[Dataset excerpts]
-=-=-=-=-

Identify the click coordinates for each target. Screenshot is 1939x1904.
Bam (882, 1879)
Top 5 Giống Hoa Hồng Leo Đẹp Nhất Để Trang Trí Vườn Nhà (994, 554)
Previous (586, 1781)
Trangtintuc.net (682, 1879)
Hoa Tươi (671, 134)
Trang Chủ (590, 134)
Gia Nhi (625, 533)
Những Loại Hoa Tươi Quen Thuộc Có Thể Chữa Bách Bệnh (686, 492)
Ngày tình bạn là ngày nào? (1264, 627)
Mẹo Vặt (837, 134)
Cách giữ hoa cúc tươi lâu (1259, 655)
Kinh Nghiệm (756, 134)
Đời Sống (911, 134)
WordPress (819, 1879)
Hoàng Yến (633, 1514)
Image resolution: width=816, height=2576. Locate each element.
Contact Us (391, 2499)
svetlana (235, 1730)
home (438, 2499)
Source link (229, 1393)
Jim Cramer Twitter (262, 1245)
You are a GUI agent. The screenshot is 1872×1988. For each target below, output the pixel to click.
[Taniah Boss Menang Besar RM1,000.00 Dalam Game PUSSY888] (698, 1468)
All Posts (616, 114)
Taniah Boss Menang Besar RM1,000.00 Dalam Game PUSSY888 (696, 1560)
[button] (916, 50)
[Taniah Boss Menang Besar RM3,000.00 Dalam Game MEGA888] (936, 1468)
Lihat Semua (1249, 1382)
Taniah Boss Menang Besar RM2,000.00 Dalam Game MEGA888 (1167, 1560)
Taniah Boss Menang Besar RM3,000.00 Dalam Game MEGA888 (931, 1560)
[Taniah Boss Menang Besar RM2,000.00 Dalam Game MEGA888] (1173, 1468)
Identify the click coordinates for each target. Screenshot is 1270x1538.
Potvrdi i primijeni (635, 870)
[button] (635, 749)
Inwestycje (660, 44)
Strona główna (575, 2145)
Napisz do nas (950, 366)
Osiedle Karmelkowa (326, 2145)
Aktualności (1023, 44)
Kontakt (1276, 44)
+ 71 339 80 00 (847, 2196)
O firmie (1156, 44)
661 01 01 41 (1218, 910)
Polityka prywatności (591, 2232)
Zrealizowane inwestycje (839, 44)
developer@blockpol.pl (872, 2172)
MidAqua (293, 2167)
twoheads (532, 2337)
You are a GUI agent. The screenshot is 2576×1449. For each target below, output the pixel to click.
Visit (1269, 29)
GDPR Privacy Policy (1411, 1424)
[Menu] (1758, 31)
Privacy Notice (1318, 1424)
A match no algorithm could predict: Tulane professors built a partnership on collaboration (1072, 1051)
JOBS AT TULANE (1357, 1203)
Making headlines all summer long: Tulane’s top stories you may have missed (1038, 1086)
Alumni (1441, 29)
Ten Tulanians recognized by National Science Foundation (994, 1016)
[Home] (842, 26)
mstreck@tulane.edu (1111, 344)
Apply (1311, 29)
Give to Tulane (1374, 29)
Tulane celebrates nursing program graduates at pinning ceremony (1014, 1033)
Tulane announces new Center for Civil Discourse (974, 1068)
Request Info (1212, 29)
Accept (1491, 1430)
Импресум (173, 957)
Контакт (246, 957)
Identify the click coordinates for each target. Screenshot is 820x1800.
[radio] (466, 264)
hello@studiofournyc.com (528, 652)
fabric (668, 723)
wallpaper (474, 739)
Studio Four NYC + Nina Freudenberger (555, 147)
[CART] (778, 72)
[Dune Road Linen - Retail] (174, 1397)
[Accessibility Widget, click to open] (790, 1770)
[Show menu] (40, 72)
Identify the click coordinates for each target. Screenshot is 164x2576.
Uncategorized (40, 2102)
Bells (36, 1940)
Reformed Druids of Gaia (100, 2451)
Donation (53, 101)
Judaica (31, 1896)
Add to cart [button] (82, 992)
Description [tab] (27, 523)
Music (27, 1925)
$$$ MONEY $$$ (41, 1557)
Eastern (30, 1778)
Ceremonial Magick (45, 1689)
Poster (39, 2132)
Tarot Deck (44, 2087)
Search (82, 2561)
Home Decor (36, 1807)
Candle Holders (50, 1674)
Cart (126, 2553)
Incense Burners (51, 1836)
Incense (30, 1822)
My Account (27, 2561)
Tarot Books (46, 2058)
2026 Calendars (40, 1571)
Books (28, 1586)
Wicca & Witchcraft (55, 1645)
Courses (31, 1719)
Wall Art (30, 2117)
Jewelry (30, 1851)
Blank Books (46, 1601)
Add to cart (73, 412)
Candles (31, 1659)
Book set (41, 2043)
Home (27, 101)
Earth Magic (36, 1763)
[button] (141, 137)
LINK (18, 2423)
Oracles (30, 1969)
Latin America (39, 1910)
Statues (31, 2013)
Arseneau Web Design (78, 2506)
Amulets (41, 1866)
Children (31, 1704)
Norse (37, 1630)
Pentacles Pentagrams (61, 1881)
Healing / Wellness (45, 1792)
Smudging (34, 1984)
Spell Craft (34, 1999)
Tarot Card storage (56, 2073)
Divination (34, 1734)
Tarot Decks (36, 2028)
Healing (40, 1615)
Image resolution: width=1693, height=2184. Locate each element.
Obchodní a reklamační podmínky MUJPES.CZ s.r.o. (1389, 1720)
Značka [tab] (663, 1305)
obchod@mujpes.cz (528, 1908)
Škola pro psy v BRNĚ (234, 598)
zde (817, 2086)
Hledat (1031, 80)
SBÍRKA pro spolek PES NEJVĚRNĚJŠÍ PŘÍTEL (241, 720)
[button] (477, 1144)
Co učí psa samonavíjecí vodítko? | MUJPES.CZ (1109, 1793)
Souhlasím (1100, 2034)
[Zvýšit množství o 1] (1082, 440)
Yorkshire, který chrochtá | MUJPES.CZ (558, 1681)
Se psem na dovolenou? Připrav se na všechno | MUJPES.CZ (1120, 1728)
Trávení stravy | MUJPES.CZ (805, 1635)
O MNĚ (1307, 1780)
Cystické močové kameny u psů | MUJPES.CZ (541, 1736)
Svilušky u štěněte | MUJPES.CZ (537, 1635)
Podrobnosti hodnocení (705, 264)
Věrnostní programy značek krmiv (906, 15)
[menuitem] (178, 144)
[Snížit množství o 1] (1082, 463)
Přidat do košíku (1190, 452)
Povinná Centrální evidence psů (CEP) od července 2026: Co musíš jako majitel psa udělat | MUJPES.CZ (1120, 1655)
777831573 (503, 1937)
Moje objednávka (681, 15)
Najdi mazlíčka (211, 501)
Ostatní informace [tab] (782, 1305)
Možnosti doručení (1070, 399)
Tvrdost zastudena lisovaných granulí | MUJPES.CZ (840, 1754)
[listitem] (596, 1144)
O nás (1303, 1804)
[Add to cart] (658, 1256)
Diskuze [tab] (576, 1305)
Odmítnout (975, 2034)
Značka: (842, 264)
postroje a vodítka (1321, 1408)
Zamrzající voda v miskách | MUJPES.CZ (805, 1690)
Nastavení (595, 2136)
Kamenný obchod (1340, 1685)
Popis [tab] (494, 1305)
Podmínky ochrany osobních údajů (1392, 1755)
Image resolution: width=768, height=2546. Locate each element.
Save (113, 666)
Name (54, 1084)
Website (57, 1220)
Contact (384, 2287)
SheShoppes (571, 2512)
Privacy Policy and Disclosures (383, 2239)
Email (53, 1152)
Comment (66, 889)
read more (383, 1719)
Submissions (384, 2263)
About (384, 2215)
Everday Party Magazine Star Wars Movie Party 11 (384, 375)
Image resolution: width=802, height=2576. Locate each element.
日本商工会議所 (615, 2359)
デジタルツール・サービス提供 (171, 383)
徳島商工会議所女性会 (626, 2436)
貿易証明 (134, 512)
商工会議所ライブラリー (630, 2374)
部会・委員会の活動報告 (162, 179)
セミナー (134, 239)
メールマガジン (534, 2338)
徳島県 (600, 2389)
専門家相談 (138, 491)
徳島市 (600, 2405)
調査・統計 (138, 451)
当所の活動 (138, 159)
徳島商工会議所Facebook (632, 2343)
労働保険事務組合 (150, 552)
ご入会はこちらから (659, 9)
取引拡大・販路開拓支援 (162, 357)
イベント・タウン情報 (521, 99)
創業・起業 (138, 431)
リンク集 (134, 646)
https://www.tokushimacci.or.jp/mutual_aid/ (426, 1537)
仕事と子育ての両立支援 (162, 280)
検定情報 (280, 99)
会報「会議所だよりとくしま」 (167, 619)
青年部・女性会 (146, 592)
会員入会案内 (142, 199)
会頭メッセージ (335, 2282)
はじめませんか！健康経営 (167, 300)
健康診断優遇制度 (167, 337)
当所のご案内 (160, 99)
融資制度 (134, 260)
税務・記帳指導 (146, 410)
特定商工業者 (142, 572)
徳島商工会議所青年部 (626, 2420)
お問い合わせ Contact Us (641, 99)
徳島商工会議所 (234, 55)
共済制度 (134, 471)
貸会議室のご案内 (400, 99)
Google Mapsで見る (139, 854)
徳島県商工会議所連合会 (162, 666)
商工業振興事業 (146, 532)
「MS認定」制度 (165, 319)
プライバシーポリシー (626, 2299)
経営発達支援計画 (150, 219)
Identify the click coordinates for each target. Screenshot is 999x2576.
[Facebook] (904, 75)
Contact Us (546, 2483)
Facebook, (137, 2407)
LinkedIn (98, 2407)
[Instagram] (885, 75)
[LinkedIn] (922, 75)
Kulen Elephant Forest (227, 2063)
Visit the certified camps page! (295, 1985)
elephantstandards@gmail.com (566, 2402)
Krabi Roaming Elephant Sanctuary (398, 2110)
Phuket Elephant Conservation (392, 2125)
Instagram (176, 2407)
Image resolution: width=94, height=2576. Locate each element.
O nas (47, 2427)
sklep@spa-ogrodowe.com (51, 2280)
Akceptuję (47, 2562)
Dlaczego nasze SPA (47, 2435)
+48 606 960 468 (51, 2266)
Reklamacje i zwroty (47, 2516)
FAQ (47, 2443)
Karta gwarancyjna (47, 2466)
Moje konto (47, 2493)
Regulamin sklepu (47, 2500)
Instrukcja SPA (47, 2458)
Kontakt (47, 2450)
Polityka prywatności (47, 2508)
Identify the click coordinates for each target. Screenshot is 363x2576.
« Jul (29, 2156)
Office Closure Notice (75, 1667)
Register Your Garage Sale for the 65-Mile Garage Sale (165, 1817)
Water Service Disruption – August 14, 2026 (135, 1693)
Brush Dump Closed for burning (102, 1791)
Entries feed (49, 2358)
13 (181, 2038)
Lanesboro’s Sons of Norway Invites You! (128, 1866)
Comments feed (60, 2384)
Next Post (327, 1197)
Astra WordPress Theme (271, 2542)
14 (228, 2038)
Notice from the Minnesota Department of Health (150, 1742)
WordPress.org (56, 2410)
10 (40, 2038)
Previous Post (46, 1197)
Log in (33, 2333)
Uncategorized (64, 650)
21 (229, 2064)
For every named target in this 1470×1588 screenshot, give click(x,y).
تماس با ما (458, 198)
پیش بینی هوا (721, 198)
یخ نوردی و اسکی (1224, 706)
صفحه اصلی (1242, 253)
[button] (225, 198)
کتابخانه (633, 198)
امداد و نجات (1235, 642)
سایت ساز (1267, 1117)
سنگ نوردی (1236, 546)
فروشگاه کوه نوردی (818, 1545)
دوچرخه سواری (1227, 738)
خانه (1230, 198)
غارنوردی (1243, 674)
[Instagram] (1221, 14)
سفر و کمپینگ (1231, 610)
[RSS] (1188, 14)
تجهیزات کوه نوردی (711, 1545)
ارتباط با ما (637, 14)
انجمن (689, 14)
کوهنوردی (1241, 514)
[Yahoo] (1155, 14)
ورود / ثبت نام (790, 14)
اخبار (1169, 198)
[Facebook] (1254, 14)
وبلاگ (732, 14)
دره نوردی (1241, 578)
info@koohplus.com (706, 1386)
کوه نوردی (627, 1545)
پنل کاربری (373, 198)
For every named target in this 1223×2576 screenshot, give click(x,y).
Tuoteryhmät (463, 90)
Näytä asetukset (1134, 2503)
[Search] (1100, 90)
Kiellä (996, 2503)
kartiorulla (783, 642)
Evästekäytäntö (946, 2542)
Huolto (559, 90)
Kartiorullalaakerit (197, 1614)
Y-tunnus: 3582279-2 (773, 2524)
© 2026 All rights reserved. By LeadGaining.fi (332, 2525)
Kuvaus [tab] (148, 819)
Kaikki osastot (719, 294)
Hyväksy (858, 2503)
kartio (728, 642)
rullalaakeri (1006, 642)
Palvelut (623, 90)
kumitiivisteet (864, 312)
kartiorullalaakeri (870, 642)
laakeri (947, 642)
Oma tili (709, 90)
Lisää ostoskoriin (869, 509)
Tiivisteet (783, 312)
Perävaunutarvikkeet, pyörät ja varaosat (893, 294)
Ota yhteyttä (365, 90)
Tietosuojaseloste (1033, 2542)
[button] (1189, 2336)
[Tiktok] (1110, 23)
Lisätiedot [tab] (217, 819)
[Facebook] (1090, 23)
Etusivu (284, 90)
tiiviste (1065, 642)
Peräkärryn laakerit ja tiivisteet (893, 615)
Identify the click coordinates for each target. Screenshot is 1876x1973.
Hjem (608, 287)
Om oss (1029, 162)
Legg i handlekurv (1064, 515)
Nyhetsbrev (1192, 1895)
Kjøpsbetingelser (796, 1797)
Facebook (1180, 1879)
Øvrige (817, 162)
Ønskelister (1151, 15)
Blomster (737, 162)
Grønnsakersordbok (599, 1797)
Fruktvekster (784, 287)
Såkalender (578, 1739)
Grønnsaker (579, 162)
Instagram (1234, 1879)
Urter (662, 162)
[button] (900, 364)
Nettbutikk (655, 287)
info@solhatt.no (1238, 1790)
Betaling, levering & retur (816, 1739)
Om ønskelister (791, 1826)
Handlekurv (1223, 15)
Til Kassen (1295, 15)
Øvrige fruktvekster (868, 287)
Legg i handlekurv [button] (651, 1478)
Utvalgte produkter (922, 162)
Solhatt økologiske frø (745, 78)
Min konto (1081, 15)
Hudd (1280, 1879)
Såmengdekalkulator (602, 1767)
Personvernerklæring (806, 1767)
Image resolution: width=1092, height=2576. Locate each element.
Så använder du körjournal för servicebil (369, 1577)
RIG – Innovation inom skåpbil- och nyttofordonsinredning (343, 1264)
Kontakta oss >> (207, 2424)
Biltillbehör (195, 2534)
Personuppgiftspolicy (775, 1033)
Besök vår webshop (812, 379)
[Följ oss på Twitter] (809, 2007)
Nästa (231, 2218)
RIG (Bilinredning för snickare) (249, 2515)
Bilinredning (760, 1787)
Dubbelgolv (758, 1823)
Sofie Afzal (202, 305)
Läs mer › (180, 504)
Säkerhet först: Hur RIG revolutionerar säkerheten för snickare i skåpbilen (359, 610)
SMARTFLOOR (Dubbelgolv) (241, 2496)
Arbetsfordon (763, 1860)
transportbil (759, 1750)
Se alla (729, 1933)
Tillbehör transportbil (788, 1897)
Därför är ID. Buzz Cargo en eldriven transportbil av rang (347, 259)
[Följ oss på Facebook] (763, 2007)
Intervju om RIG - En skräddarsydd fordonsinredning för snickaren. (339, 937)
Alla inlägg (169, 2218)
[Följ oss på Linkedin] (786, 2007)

-=-=-=-=-

Your answer should be the lines above from the one containing "Evästekäytäntö (946, 2542)" through the one containing "kartiorullalaakeri (870, 642)", copied exactly and with both ends kept.

Evästekäytäntö (946, 2542)
Huolto (559, 90)
Kartiorullalaakerit (197, 1614)
Y-tunnus: 3582279-2 (773, 2524)
© 2026 All rights reserved. By LeadGaining.fi (332, 2525)
Kuvaus [tab] (148, 819)
Kaikki osastot (719, 294)
Hyväksy (858, 2503)
kartio (728, 642)
rullalaakeri (1006, 642)
Palvelut (623, 90)
kumitiivisteet (864, 312)
kartiorullalaakeri (870, 642)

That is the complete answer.